=== Begin Enclosure ===

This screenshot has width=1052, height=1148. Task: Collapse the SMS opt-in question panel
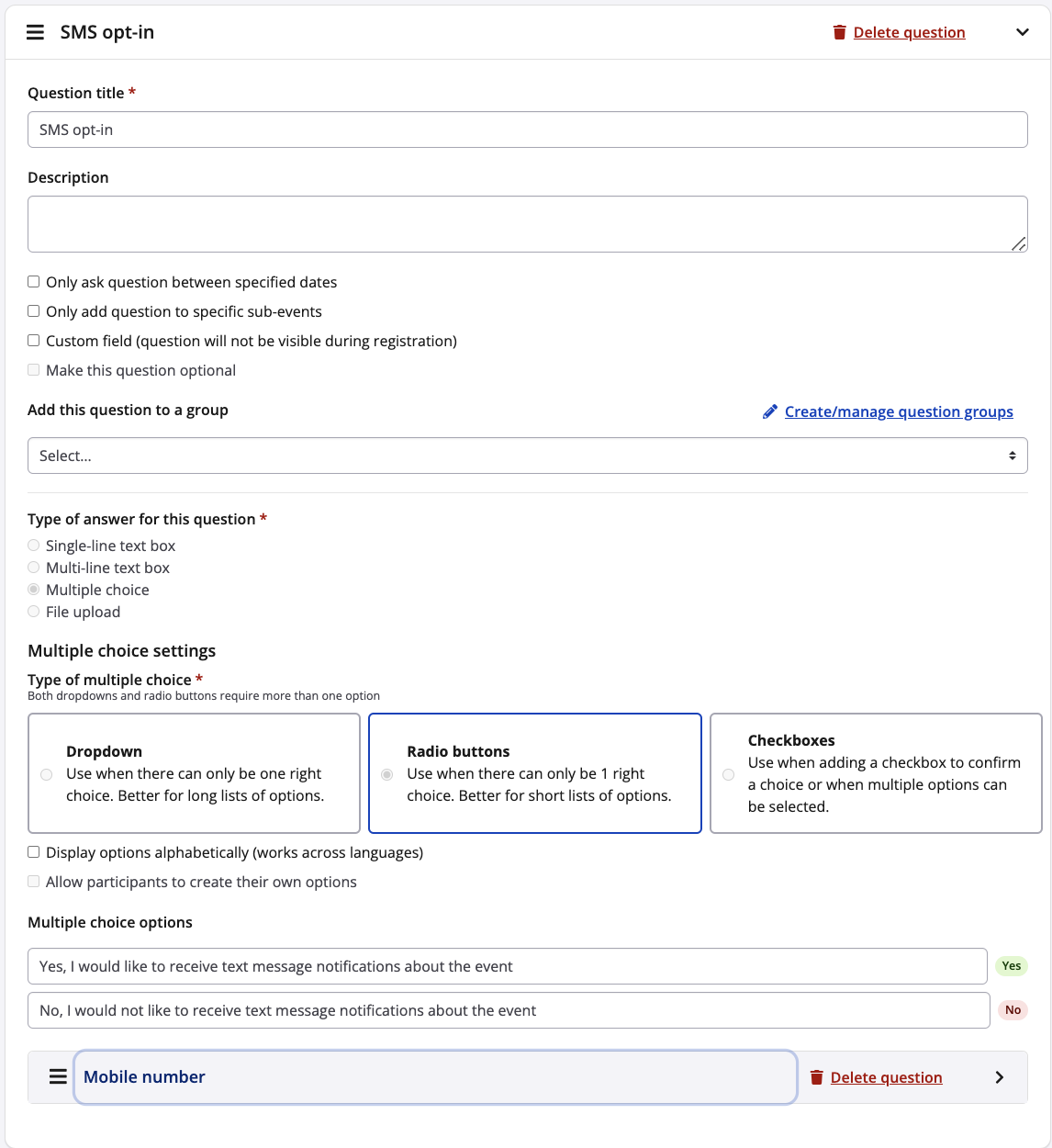coord(1022,32)
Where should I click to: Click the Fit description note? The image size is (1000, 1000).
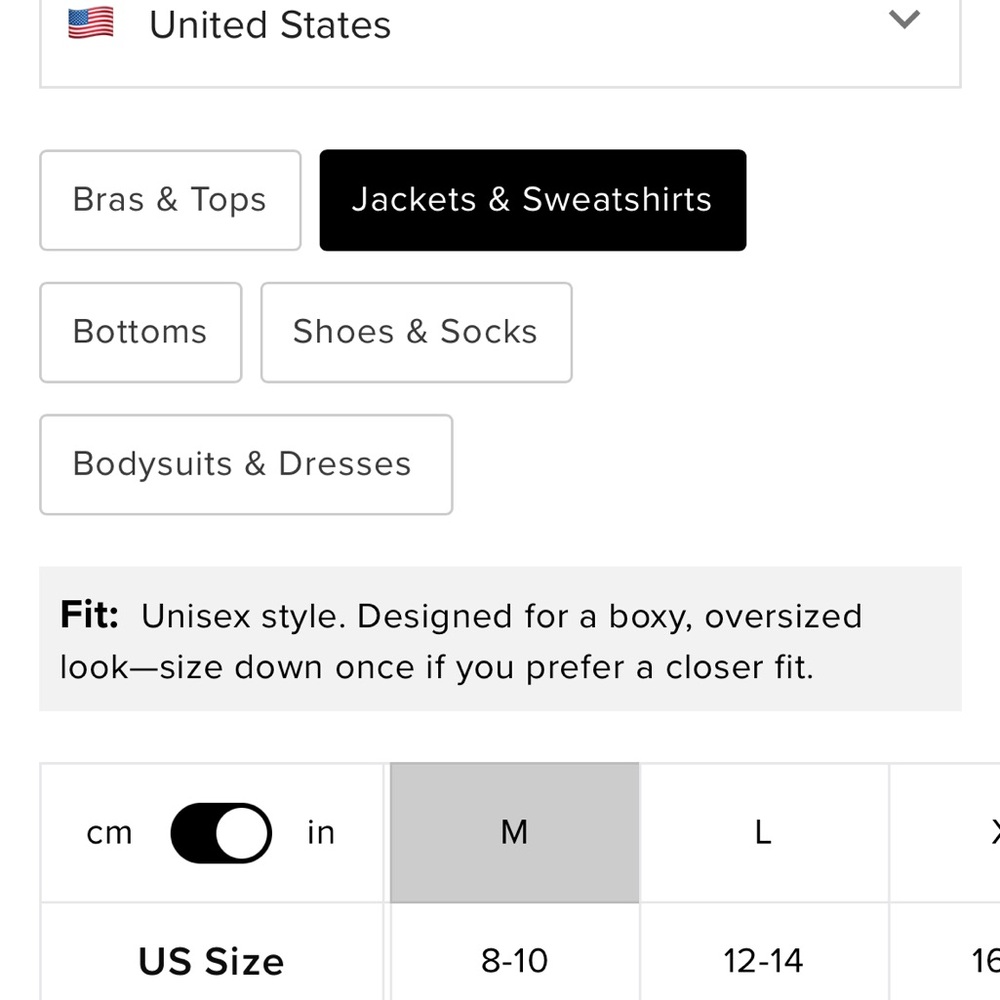click(x=500, y=640)
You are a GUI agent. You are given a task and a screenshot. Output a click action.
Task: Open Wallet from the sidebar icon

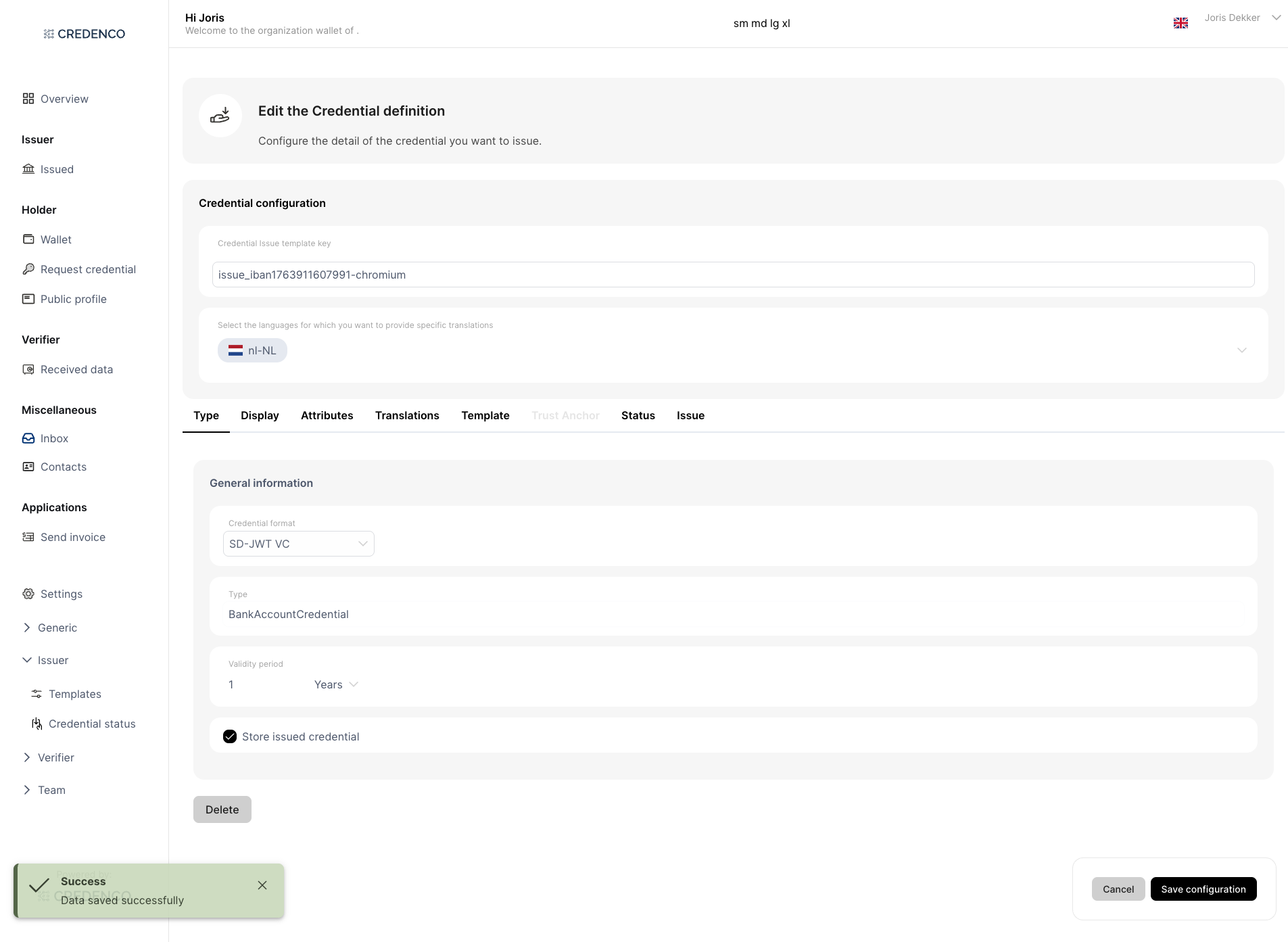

=== End Enclosure ===

> _THE PROBLEM_
Go through the lines above and write each one out verbatim, skipping the pictures.

> _COMPLETED EXERCISE_
This screenshot has width=1052, height=1148. Task: Collapse the SMS opt-in question panel
coord(1022,32)
Where should I click to: Click the Fit description note? The image size is (1000, 1000).
click(x=500, y=640)
You are a GUI agent. You are given a task and a screenshot. Output a click action.
Task: Open Wallet from the sidebar icon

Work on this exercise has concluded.